Le cifre regionali confermano l’andamento negativo su tutto il territorio nazionale. In dettaglio, il Nord mostra una contrazione minore, con un calo dello 0,7%, il Centro registra una flessione dell’1,5%, mentre il Sud e le Isole evidenziano la maggiore diminuzione, con il -2,4%. Queste variazioni non solo sintetizzano una diminuzione della domanda, ma potrebbero anche riflettere diversità economiche e produttive tra le varie aree geografiche.

Nonostante il decremento mensile, l’andamento complessivo dei primi nove mesi dell’anno segnala un aumento del 2,1% del fabbisogno elettrico rispetto al corrispondente periodo del 2023, con una crescita dell’1,1% dopo la correzione per gli effetti di calendario. Questo induce a considerare una tendenza generale di crescita su base annua, benché la variabilità mensile suggerisca cautela nell’interpretazione dei dati a breve termine.

Uno sguardo al settore industriale rileva una realtà più sfidante. L’indice dei consumi elettrici industriali elaborato da Terna registra un calo del 3,2% a settembre 2024 rispetto all’anno precedente, suggerendo che il settore sta affrontando ostacoli significativi, forse aggraviati da dinamiche macroeconomiche e settoriali. Anche quando si esclude l’effetto del calendario, la variazione rimane invariata, enfatizzando una riduzione pura nella richiesta industriale di energia.

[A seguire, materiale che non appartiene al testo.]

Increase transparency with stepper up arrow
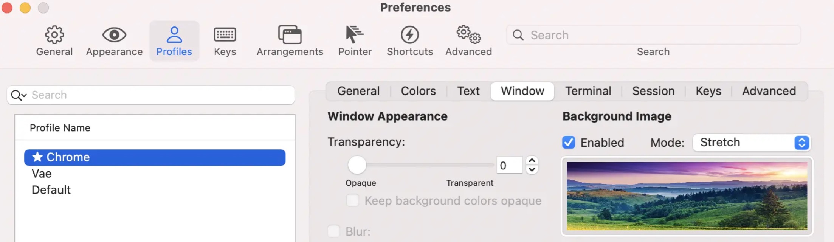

Queste statistiche mettono in luce come il consumo elettrico sia un indicatore sensibile dell’attività economica e industriale, e come variazioni, anche minime, possano offrire spunti per analisi economiche e politiche energetiche più ampie. Il calo nel consumo in alcuni settori, in particolare, potrebbe prefigurare una riflessione sulle politiche di sostenibilità energetica e di efficienza che l’Italia sta perseguendo, anche alla luce degli obiettivi europei di riduzione delle emissioni e di transizione ecologica.

In conclusione, il panorama energetico italiano di settembre 2024 offre una fotografia complessa, in cui la diminuzione specifica di questo mese si inserisce in un contesto di tendenziale crescita annuale, ma con evidenti sfide settoriali che meritano attenzioni e interventi mirati. Riflettere su questi dati è fondamentale per orientare le future politiche industriali e energetiche del paese verso uno sviluppo sempre più sostenibile e consapevole.